1875年,弗兰克尔在征得马克思的同意后启程赴匈牙利,途经维也纳时被捕。当局准备把他引渡回法国。由于各国工人阶级的营救,法国当局不得不取消对他的死刑判决。于是,1876年2月弗兰克尔被释放并送回匈牙利。

1876—1883年,弗兰克尔致力于匈牙利的工人运动。他在匈牙利劳动人民中享有崇高的威望,被称为是匈牙利第一个马克思主义革命家和工人阶级解放事业的坚强战士。

巴黎公社失败以后,各国的工人运动转入低潮。1868年成立的匈牙利第一个工人组织——工人总同盟也遭到反动当局的镇压,领导人几乎都被捕入狱。1876年弗兰克尔回国后,匈牙利工人运动才逐渐有了起色。

弗兰克尔首先在布达佩斯创办用德、匈文出版的《工人周刊》。他撰文要求普选权,公民自由权(言论、出版和结社自由),抨击蒂萨·卡尔曼反动当局,用阶级斗争和无产阶级国际主义精神教育读者。1878年复活节,在布达佩斯召开了社会主义者第一次代表大会,决定成立“无选举资格者党”。后因当局的阻挠而未能实现。

1880年5月16—17日在布达佩斯召开了全国工人代表大会,决定“把政治上无权、经济上受压迫的工人阶级——现存的各种形式的党派联合成一个统一领导的工人政党”。这就是弗兰克尔及其他同志一起创建的匈牙利总工人党。尔后,1890年改名为匈牙利社会民主党。党纲明确规定:“土地和一切生产资料实行国有化”,“铁路以及交通运输业由国家接管和经营”。另外还提出普选权,10小时工作制,免费义务教育等民主措施。它是当时欧洲各国较好的马克思主义的纲领之一。

弗兰克尔还和匈牙利议会中的反对派——独立48年党建立联系,采取共同行动。1878年,他在《工人周刊》上撰文反对奥匈帝国武力侵占波斯尼亚和黑塞哥维那,宣称:“这次战争是对正义事业的嘲弄,它是一次大规模的掠夺性战争……”。这是在匈牙利工运史上第一次用马克思主义的观点来区别和对待正义与非正义的战争。1881年,反动当局以“进行蛊惑宣传”的罪名判处弗兰克尔两年徒刑,1883年又被驱逐出境。

弗兰克尔旋即到了奥地利,在《维也那总汇报》做校对和新闻记者。1889至1896年定居巴黎。他是1889年7月14日在巴黎召开的国际社会主义者代表大会,即第二国际成立大会的召集人和主席之一。以后,他出席国际各次会议,协助恩格斯工作,并提出过多方面的积极建议。

弗兰克尔从16岁参加工人运动,足迹遍及欧洲许多国家。当时国际工人运动尚处于幼年时期,各种各样的思潮纷至沓来,一时也难辩明方向。弗兰克尔经历了从拉萨尔派到左翼蒲鲁东主义者,直到最后成为马克思主义者的发展过程。

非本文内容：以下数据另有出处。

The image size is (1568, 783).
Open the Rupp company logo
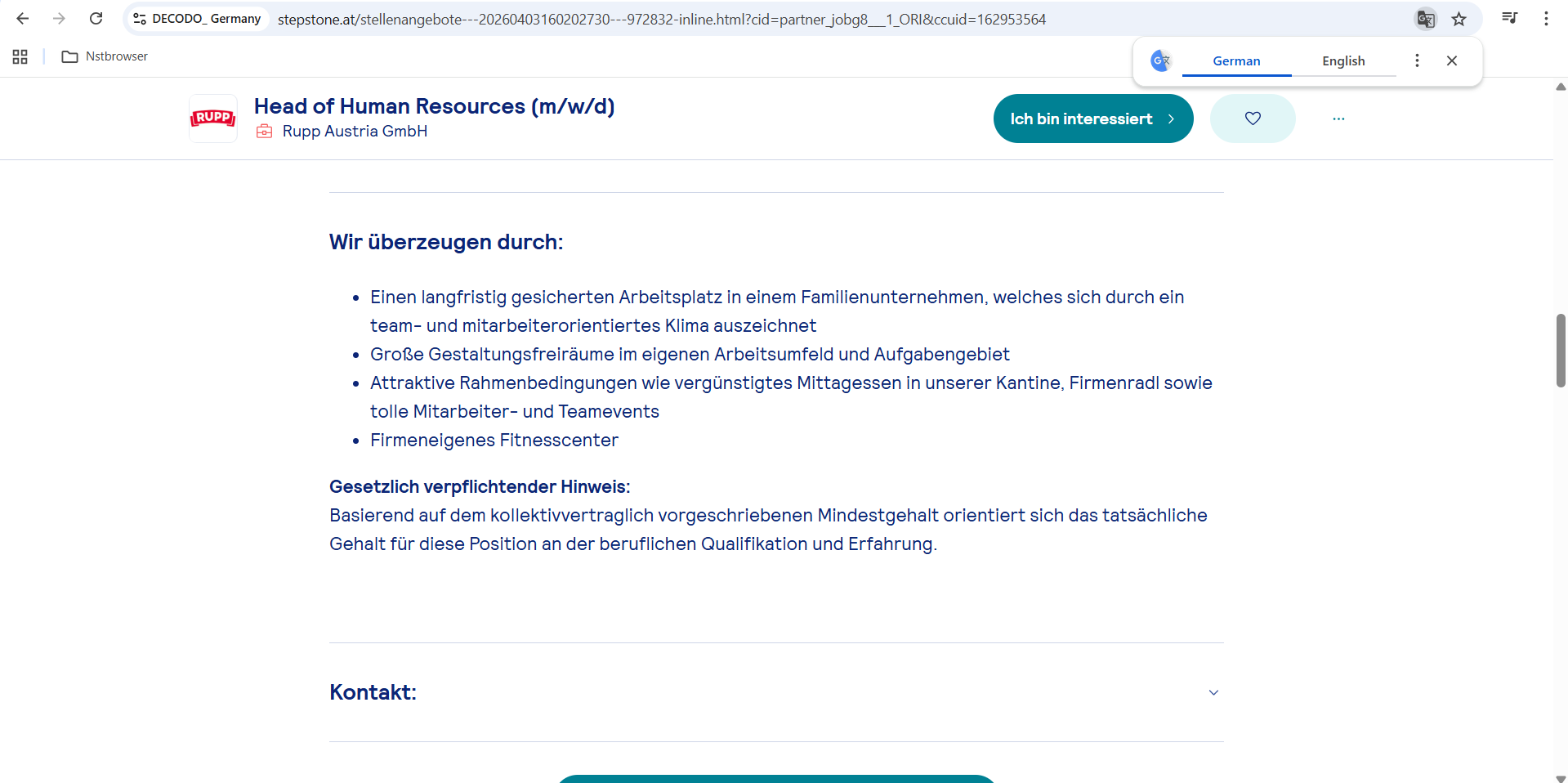point(213,119)
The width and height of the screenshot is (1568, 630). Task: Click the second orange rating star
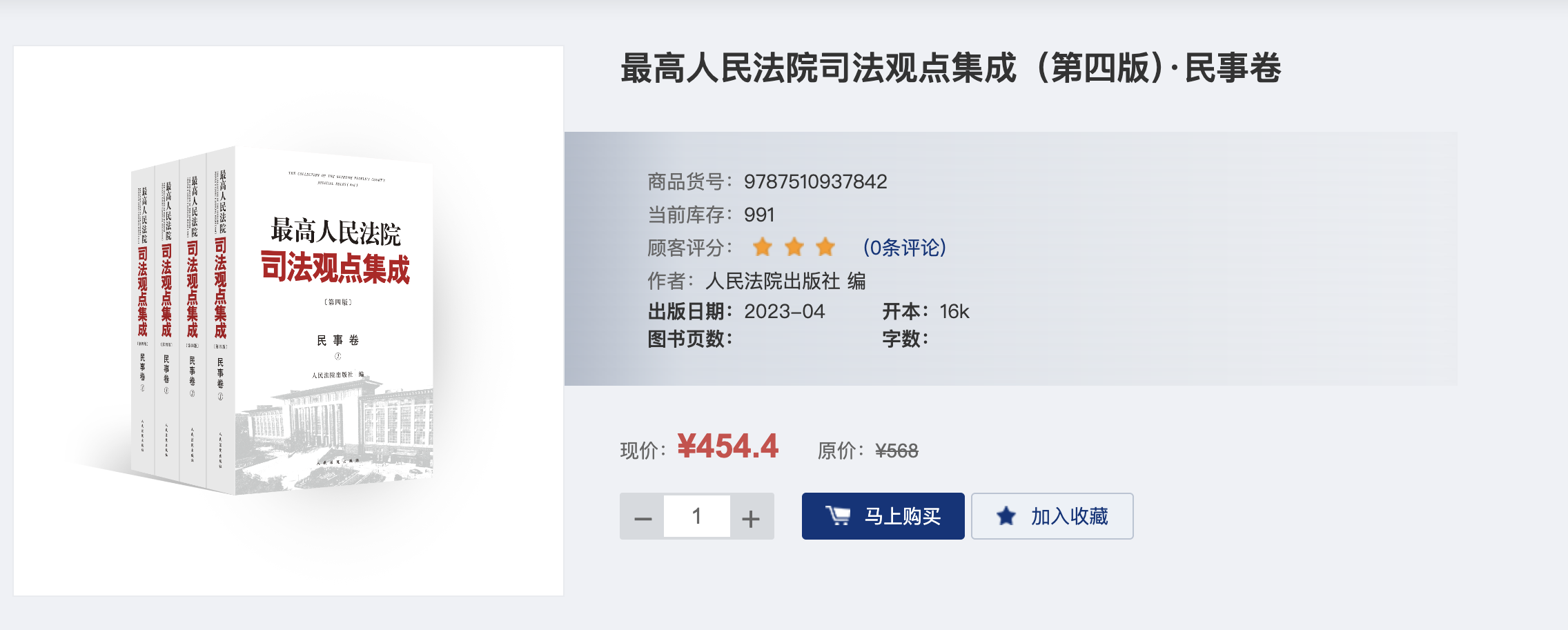point(794,246)
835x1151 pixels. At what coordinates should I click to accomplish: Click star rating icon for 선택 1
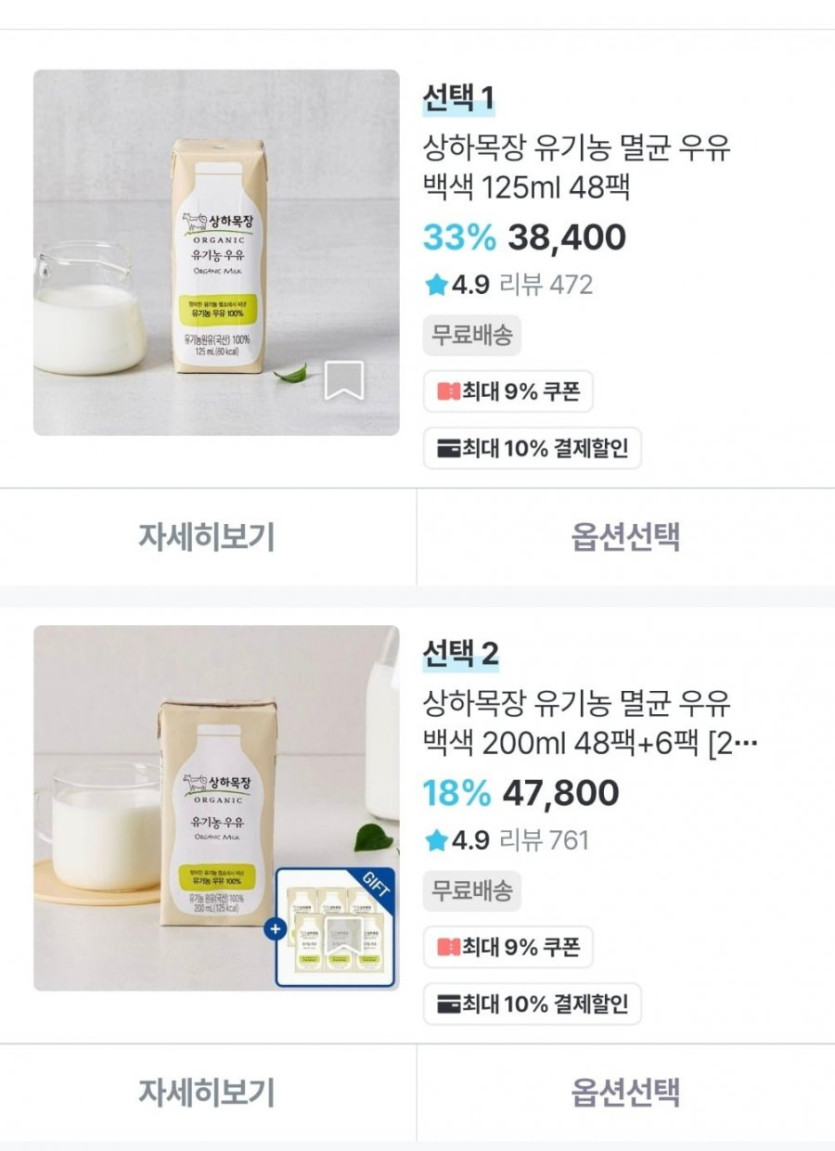tap(436, 285)
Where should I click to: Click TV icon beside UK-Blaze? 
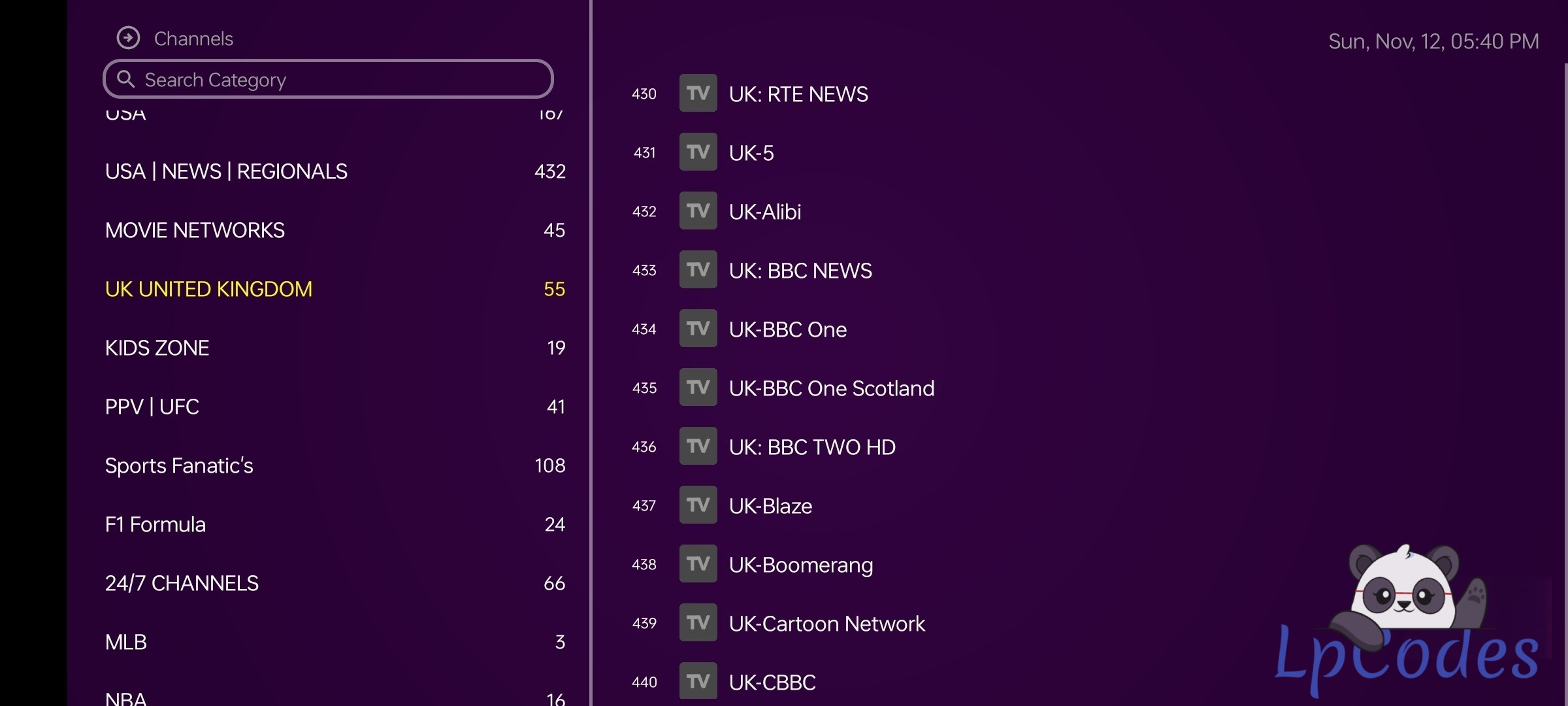pos(698,505)
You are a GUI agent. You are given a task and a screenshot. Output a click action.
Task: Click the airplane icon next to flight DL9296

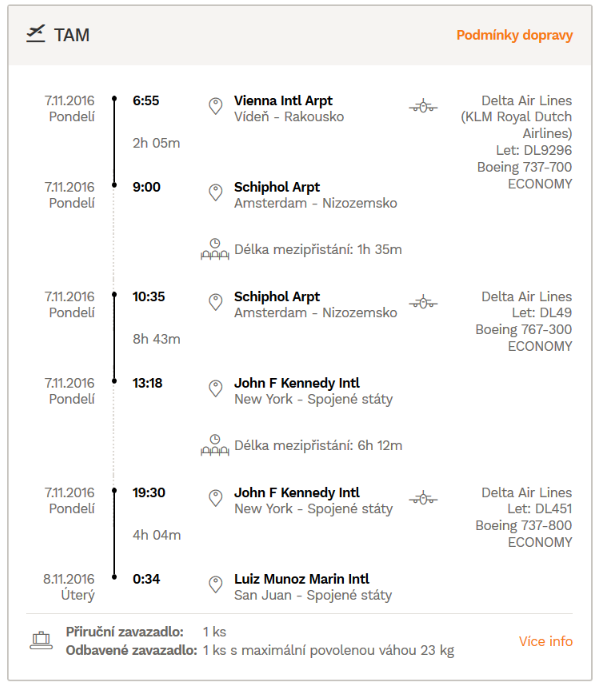point(423,106)
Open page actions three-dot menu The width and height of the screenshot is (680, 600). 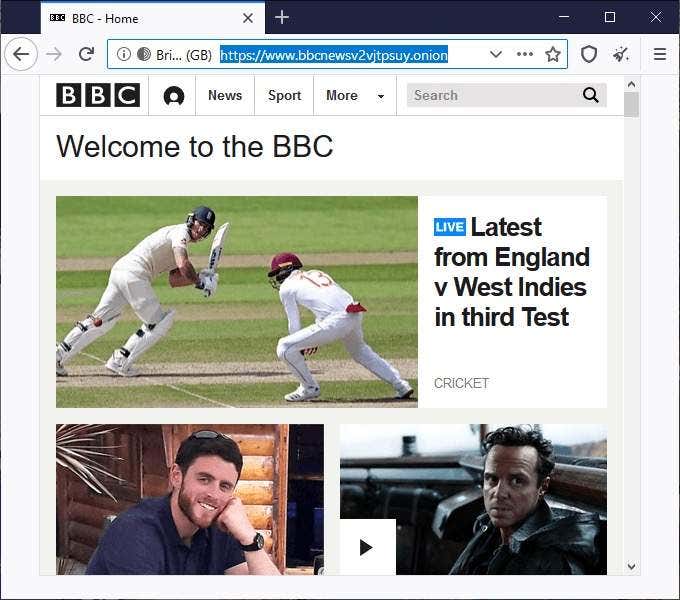tap(525, 54)
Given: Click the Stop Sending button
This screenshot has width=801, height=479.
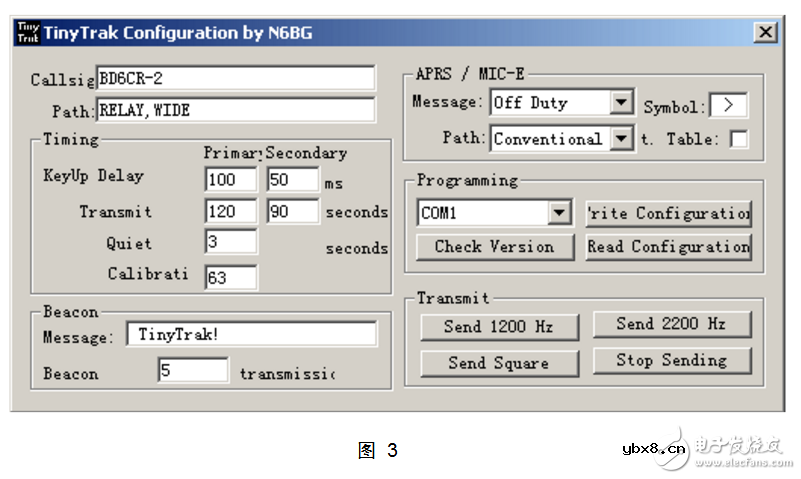Looking at the screenshot, I should tap(671, 360).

弗兰克尔从六十年代开始就结识马克思,并建立了密切的通讯联系。早在六十年代和七十年代初期,弗兰克尔就自称为是马克思的信徒,但那时他对马克思的著作多次做过错误的解释。马克思和恩格斯在1870年4月14—15日的书信中都提到过这点。不过,他们都认为,弗兰克尔还年轻,缺乏经验,并多方面对他进行帮助,而弗兰克尔总是闻过则改。他和马克思有着亲密的个人友谊。1871—1875年他在伦敦的整个闲暇时间几乎都是在马克思家中渡过的。他还和马克思的女婿拉法格和女儿劳拉·马克思建立了莫逆之交。

1896年3月27日,弗兰克尔因肺病逝世在巴黎,4月2日安葬在拉雪兹墓地。葬礼是按照他生前的遗嘱进行的:

“我的安葬必须从简,就象埋葬任何一个死于饥饿的最可怜的穷人一样。唯一的区别是希望用一面红旗——国际无产阶级的红旗,来掩盖我的驱体,因为为了争取国际无产阶级的解放,我献出了我一生最宝贵的时期,而且准备时刻牺牲自己的生命。”